Seharusnya, lanjut TB Hasanuddin, Australia mencari solusi yang lebih konprehensif dengan cara melakukan koordinasi dengan negara-negara yang dilintasi seperti Indonesia, Singapura dan Malayasia. Australia juga seharusnya melakukan koordinasi dengan negara-negara asal imigran seperti Irak, Afganistan dan Pakistan. Di saat yang sama, Australia juga seharusnya berkoordinasi dengan United Nations High Commissioner for Refugees (UNHCR) PBB.
Indonesia, dalam catatan TB Hasanuddin, pada tahun 1975-1980-an, juga punya pengalaman pernah juga menerima ratusan ribu imigran gelap dari Vietnam. Saat itu, Indonesia dapat menyelesaikan persoalan dengan baik-baik tanpa menimbulkan ketegangan di kawasan ini.

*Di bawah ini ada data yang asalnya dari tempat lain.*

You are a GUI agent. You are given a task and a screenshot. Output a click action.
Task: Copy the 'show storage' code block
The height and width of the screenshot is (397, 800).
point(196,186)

"Mengembalikan imigran yang sudah kesakitan dan kelaparan dapat dianggap sebagai pembunuhan masal yang sangat memalukan dan tak beradab. Bayangkan , sekarang ini lebih dari 60 ribu imigran diperkirakan sedang dalam persiapan di sekitar Malayasia akan menuju Australia, dan kalau mereka berangkat sekaligus barangkali cara-cara yang diambil oleh Australia hanya akan menambah persoalan semakin rumit dan bisa saja akan terjadi kematian massal di laut," demikian TB Hasanuddin.